Если вас интересуют чисто художественные достоинства созданного Феофаном Греком, вам стоит обратиться к монографии видного советского учёного В. Н. Лазарева «Феофан Грек и его школа» (М.: Искусство, 1961), если же захотите узнать противоположную точку зрения на многие легенды, связанные с Феофаном, на историю его появления на Руси, на атрибуцию ряда приписываемых Феофану произведений, вам целесообразно познакомиться с исследованиями другого искусствоведа – М. В. Алпатова, в частности с книгой «Феофан Грек» (М., 1979) и со статьёй «Феофан в Москве», вошедшей в первый том двухтомника учёного «Этюды по истории русского искусства» (М.: Искусство, 1967. С. 88–98). У М. Алпатова, кроме того, как всегда, дана историография проблемы, материалы дискуссии с другими авторами, ряд интересных (кстати, тоже спорных) наблюдений. На одно из таких наблюдений хотелось бы обратить внимание читателя.

Судьба сохранила два достоверных произведения Феофана в Новгороде и в Москве. Немногочисленные летописцы донесли до нас сведения о выполнении им фресок в Преображенском соборе в Новгороде и – вместе с Андреем Рублёвым и Прохором с Городца (в 1405 г.) – росписи Благовещенского собора в Москве.

Не нужно быть искусствоведом, чтобы, сравнив (даже не обязательно побывав в соборах, хотя это и желательно, но можно и по репродуцированным изображениям в альбомах, которые вы найдёте в любой крупной библиотеке) московские и новгородские работы Феофана, увидеть их большое различие. В чём тут дело? Только ли в большом временном перерыве между ними – почти четверть века? Изменилась ли с возрастом манера мастера? Автор-искусствовед предлагает рассмотреть проблему в историческом контексте, что нас в нашем очерке особенно привлекает!

Итак, в Новгороде, обращает внимание читателя М. В. Алпатов, Феофан работал в Преображенском соборе для боярина Василия Даниловича и для жителей Ильиной улицы, в Москве он украшал великокняжеский собор в самом центре Кремля, рядом с княжеским теремом, неподалёку от митрополичьих палат. В Новгороде он мог в большей степени отдаться вдохновению, в

Москве он должен был сообразовывать своё вдохновение с понятиями и вкусами, которые складывались при дворе московского великого князя после победы над татарами, а вкусы эти отличались особым интересом к каноническому византийскому искусству; в Москве тогда, по словам летописцев, византийские иконы были чрезвычайно популярны – всё это не могло не повлиять на стиль Феофана.

И ещё на один весьма примечательный аспект темы (примета времени!) обращает внимание М. В. Алпатов: Феофан мог почувствовать в начале XV в. даже известную враждебность, существовавшую тогда между москвичами и новгородцами. Ведь незадолго до переезда Феофана в Москву Дмитрий Донской ходил походом на Новгород. И это могло заставить изографа отказаться от приёмов, характерных для его новгородского периода творчества.

____

* **ЗАДАНИЕ 1**
Переведите на английский язык предложение из отрывка о Феофане Греке: «Судьба сохранила два достоверных произведения Феофана в Новгороде и в Москве».
* **ЗАДАНИЕ 2**
Выведите без изменений часть отрывка о Феофане Греке, которая начинается со слов «Судьба сохранила два» и кончается словами «очерке особенно привлекает!».

* **ДАННЫЕ**
____

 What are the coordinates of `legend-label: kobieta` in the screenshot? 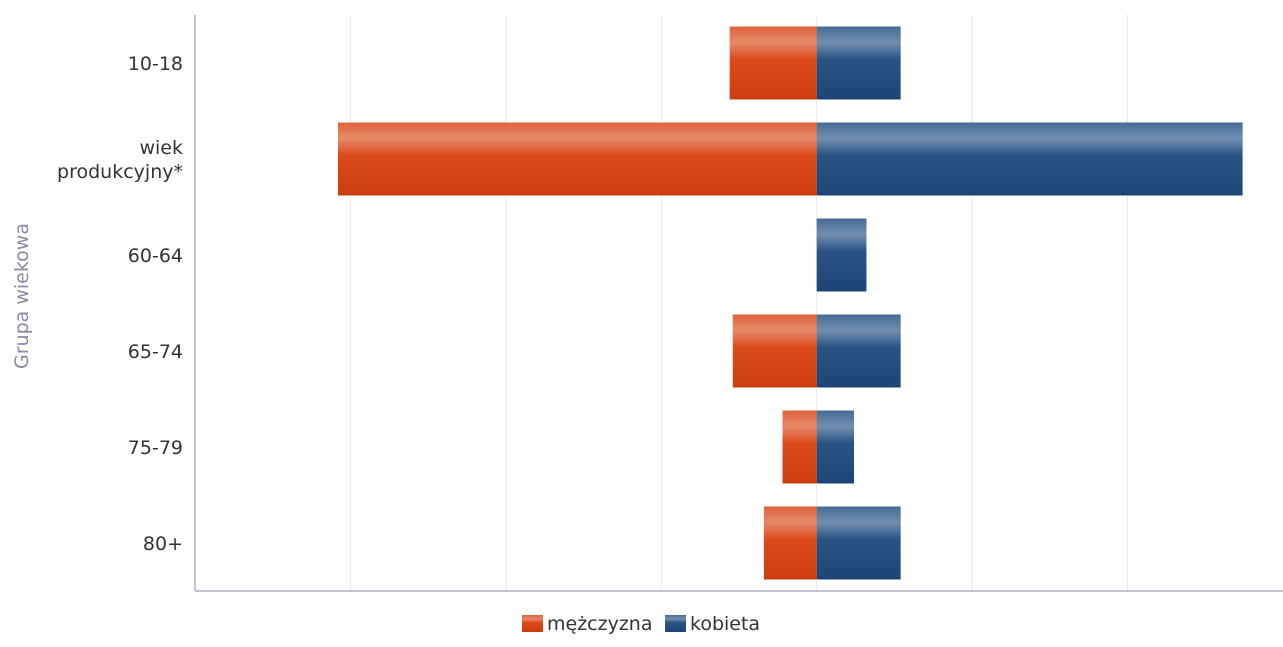 It's located at (725, 624).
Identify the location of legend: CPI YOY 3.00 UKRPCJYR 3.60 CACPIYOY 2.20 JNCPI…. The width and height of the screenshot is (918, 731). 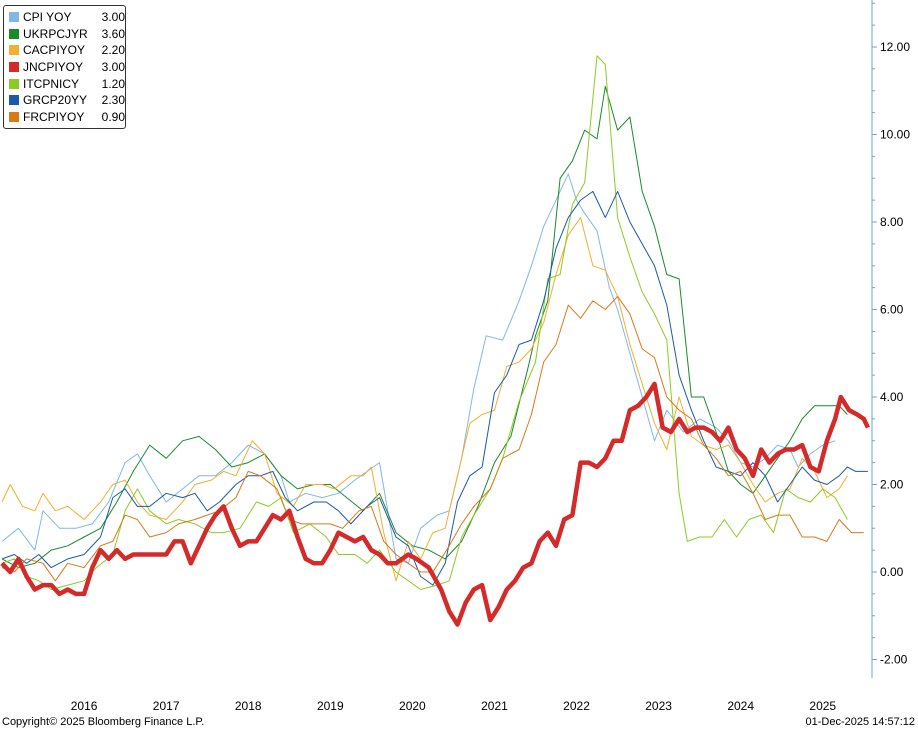
(64, 67).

____

* **ПОЛЕ ДЛЯ ОТВЕТА 1**
Fate has preserved two authentic works by Theophanes in Novgorod and in Moscow.

* **ПОЛЕ ДЛЯ ОТВЕТА 2**
Судьба сохранила два достоверных произведения Феофана в Новгороде и в Москве. Немногочисленные летописцы донесли до нас сведения о выполнении им фресок в Преображенском соборе в Новгороде и – вместе с Андреем Рублёвым и Прохором с Городца (в 1405 г.) – росписи Благовещенского собора в Москве.

Не нужно быть искусствоведом, чтобы, сравнив (даже не обязательно побывав в соборах, хотя это и желательно, но можно и по репродуцированным изображениям в альбомах, которые вы найдёте в любой крупной библиотеке) московские и новгородские работы Феофана, увидеть их большое различие. В чём тут дело? Только ли в большом временном перерыве между ними – почти четверть века? Изменилась ли с возрастом манера мастера? Автор-искусствовед предлагает рассмотреть проблему в историческом контексте, что нас в нашем очерке особенно привлекает!